To enhance osseointegration, with a focus on secondary stability during bone remodeling (after 2-4 weeks), chemically modified surfaces have been developed 18, 19. This is especially relevant in connection with early loading or in patients with compromised systemic health 20. Although evidence is still limited, the combination of macro, micro and chemical implant features can be expected to increase predictability of immediate and early protocols.
Digital opens fast lanes
Computer-aided implantology is a further important factor which can save time. Based on 3D data from a cone beam computer tomography and an intraoral scan, surgical guides, immediate definitive abutments, gingiva formers, temporary or even final restorations can be designed in dedicated software.
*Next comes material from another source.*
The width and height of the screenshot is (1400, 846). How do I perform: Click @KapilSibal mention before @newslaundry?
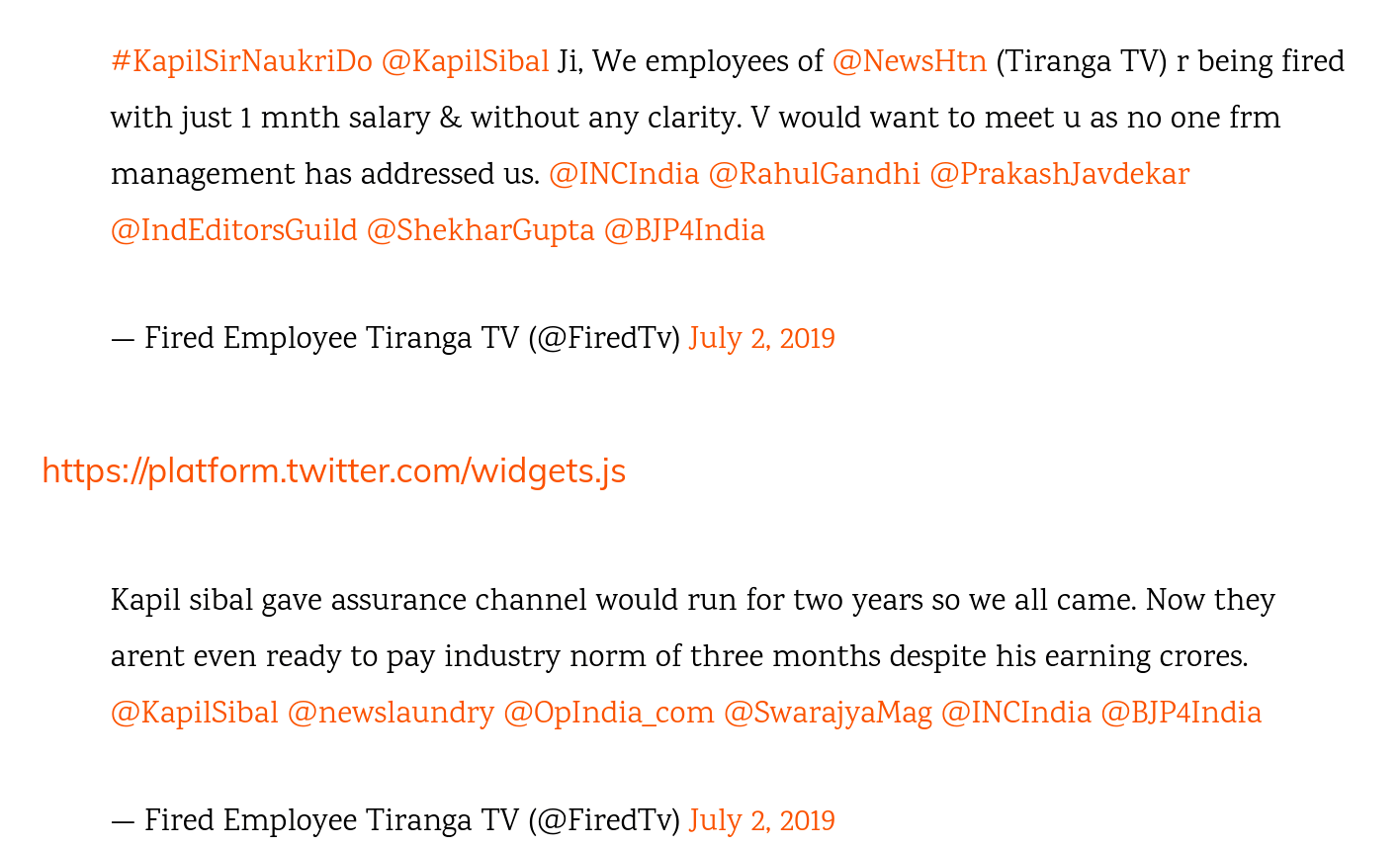coord(195,714)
These virtual or hybrid workflows allow, for example, the immediate implant-retained temporary restoration of edentulous arches on the day of extraction. Basically, this was possible before the advent of 3D workflows 21. However, the latter appear to have benefits, e.g. in terms of post-operative pain, especially when implants are placed flapless 3.
Last but not least, computer-aided protocols facilitate the chair-side fabrication of implant-retained restorations. With modern equipment, such as intra-oral scanners, practice-based milling machines and 3D printers, patients can be treated in a reduced number of sessions and without the need to order surgical guides or temporary restorations from external partners. Although to date clinical benefits have not been shown in comparison with conventional workflows 22, they are clearly economically relevant, with at least comparable clinical reliability and patient-reported outcomes 3, 23, 24.